Bird fanciers’ lung induced by exposure to duck and goose feathers

Chad J Cooper 1,A,B,C,D,E,F,, Mohamed Teleb 1,A,B,C,E, Sherif Elhanafi 1,F, Shajeea Ajmal 1,A,B,E, German T Hernandez 1,A,B,C,D,E,F
PMCID: PMC3992218  PMID: 24753784

Abstract

Patient: Female, 60

Final Diagnosis: Bird fanciers’ lung

Symptoms: Cough productive • hypoxia • short of breath • substernal chest pain

Medication: —

Clinical Procedure: —

Specialty: —

Objective:

Rare disease

Background:

Hypersensitivity pneumonitis (HP) is a group of inflammatory interstitial lung diseases caused by hypersensitivity reactions from repeated insults of inhalation of fine particulate organic dusts derived from environmental sources. Bird fanciers’ lung (BFL) is the most common form of HP, with an estimated prevalence of 0.5–7.5% and is observed in individuals who develop a hypersensitivity response to avian droppings or antigens on bird feathers.

Case Report:

A 60-year-old woman presented to our care with shortness of breath with exertion. She was hypoxic with oxygen saturation of 70% on room air. The CTA of the chest revealed a diffuse bilateral ground glass density in the lung parenchyma with a mosaic attenuation pattern. On further questioning she explained that she collected many duck and goose feathers she found on the ranch and placed them in a vase at home. Transbronchial lung biopsy revealed non-caseating granulomas, aggregates of epithelioid macrophages, and patchy mononuclear cell infiltration with lymphocytes and fibrotic tissue. The patient clinically improved and was discharged home on the 6th hospital day with prednisone 20 mg daily, with clinical improvement noted on subsequent follow up visits.

Conclusions:

There is no specific clinical manifestation; abnormal laboratory test results help establish a definitive diagnosis. The best diagnostic tool is the correlation of symptom onset with the environmental exposure. The prognosis is excellent after a single episode of HP, but continuous re-exposure carries the risk of progressive pulmonary impairment.

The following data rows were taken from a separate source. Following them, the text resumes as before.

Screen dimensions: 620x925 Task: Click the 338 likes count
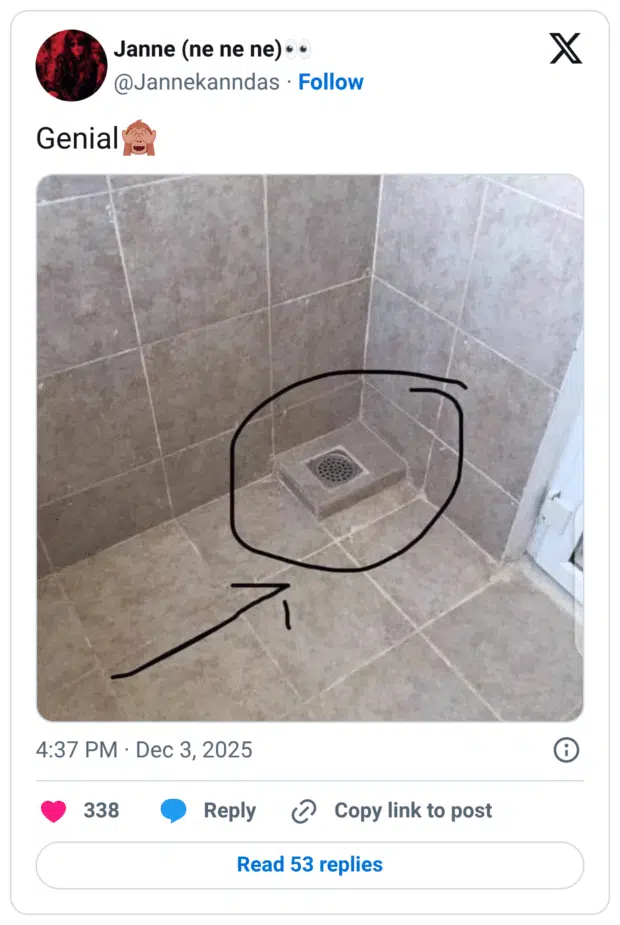click(101, 811)
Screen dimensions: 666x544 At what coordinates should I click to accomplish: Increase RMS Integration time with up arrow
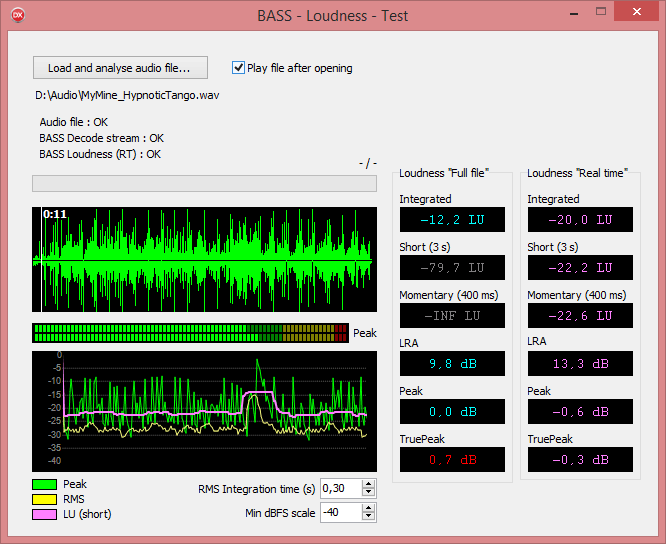(369, 484)
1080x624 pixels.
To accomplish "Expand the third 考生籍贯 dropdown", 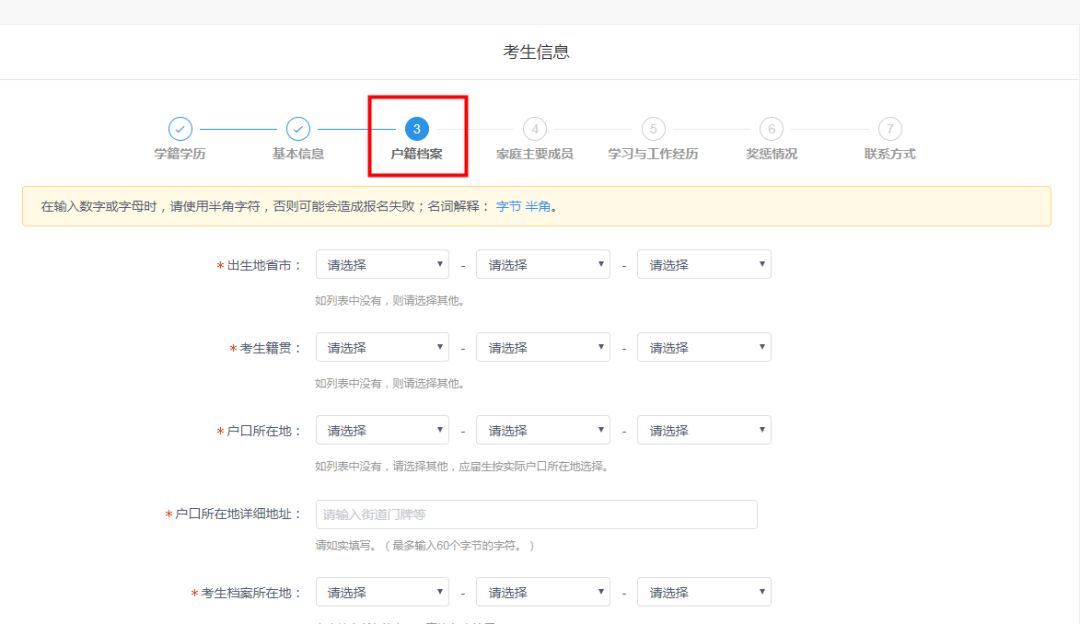I will click(704, 348).
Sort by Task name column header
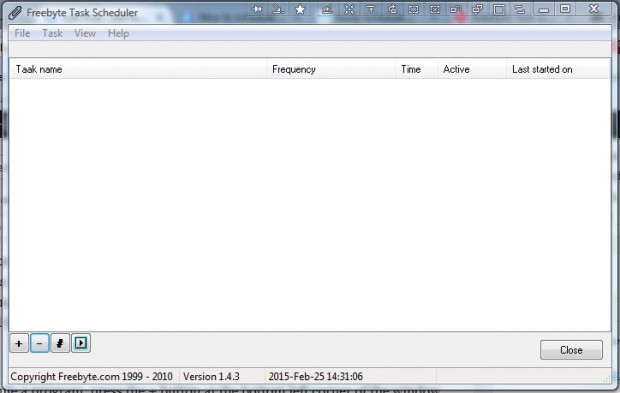Screen dimensions: 620x393 tap(138, 69)
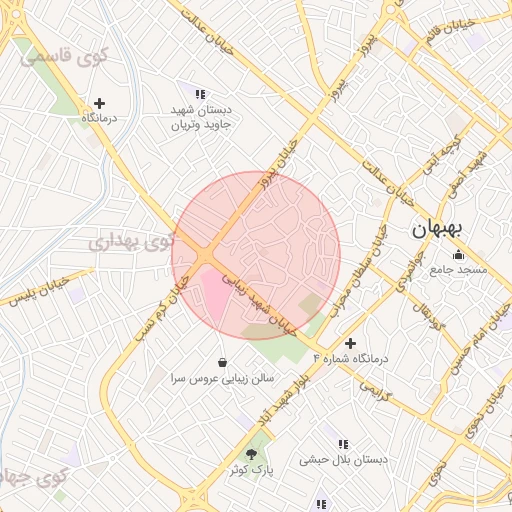Select the خیابان پلیس street label
This screenshot has width=512, height=512.
tap(39, 291)
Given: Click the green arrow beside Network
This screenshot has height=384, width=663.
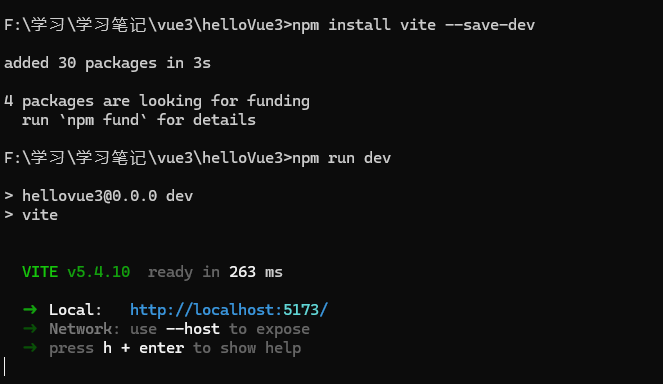Looking at the screenshot, I should tap(30, 329).
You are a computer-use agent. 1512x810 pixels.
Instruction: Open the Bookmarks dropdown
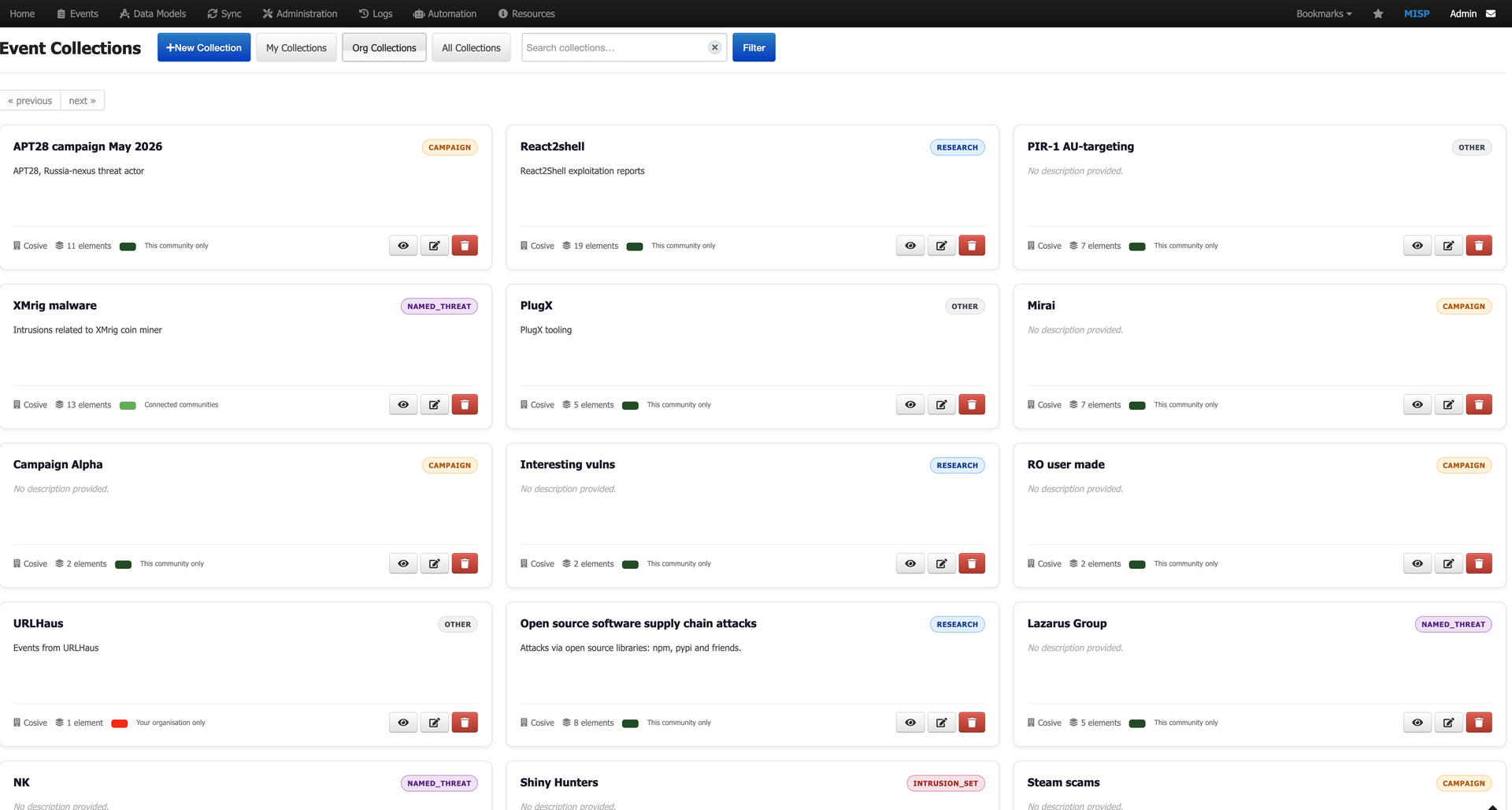(x=1324, y=13)
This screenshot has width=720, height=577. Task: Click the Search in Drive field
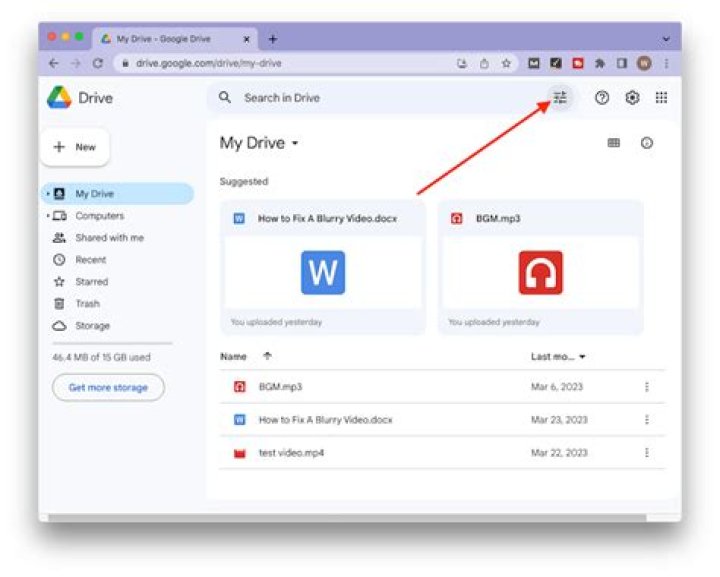[x=380, y=98]
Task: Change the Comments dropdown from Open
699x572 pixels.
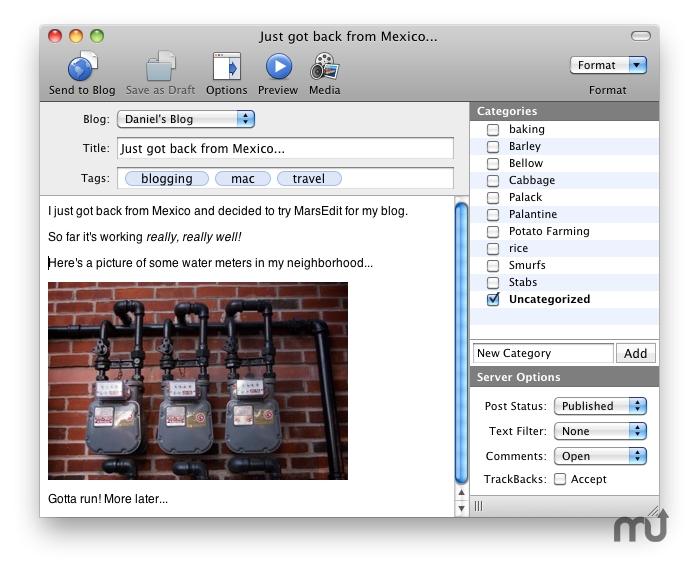Action: tap(601, 456)
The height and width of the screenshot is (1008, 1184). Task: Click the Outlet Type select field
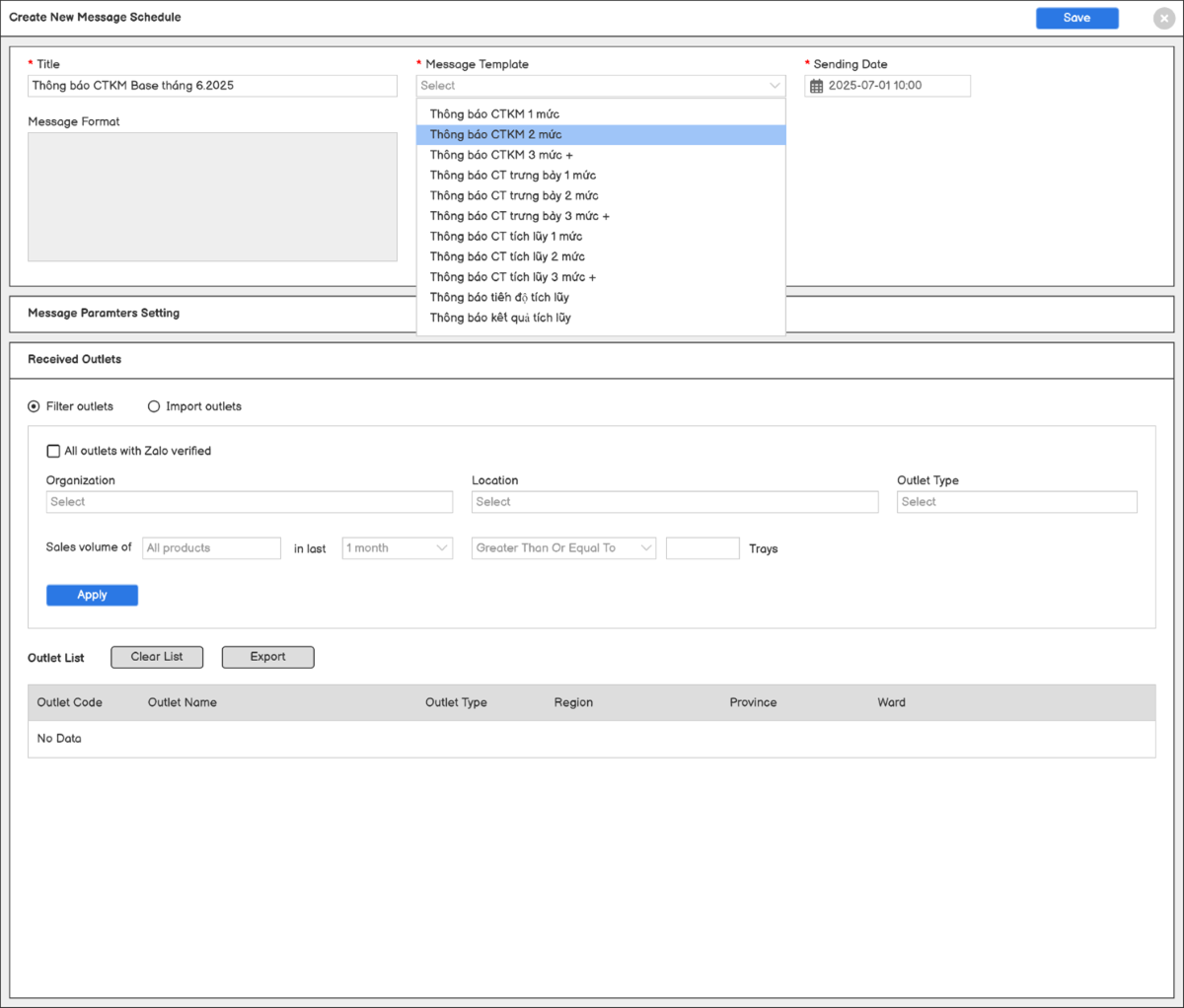(x=1016, y=502)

MeSH Keywords: Bird Feathers, Alveolitis, Extrinsic Allergic, Bird Fancier’s Lung

Background

Hypersensitivity pneumonitis (HP) is a group of inflammatory interstitial lung diseases that result from hypersensitivity reactions from repeated inhalation insults of fine particulate organic dusts derived from environmental sources [1]. HP manifests by inflammatory alveolitis with lymphocytic infiltration with the presence of poorly defined non-caseous epithelioid cell granulomas in the peripheral airways [1]. Exposure to avian proteins triggers a type-III immune complex-mediated hypersensitivity reaction with activation of alveolar macrophages and T cell lymphocytes [2].

Bird fanciers’ lung (BFL) is the most common form of HP, with an estimated prevalence of 0.5–7.5% [3]. It has been reported that the prevalence of pigeon breeder’s disease among pigeon breeders is between 0.5% and 22% [3]. BFL is observed in individuals who develop a hypersensitivity response to avian droppings or antigens on bird feathers [4]. Feather duvet lung (FDL) is a rare subgroup of BFL, caused by inhalation of organic dust from duck or goose feathers in duvets or pillows. Exposure to a range of bird antigens can initiate an immune response that causes inflammatory alveolitis [4]. The products of various kinds of birds, such as pigeons, parrots, canaries, doves, turkeys, chickens, geese, and ducks, are responsible for this disease [5].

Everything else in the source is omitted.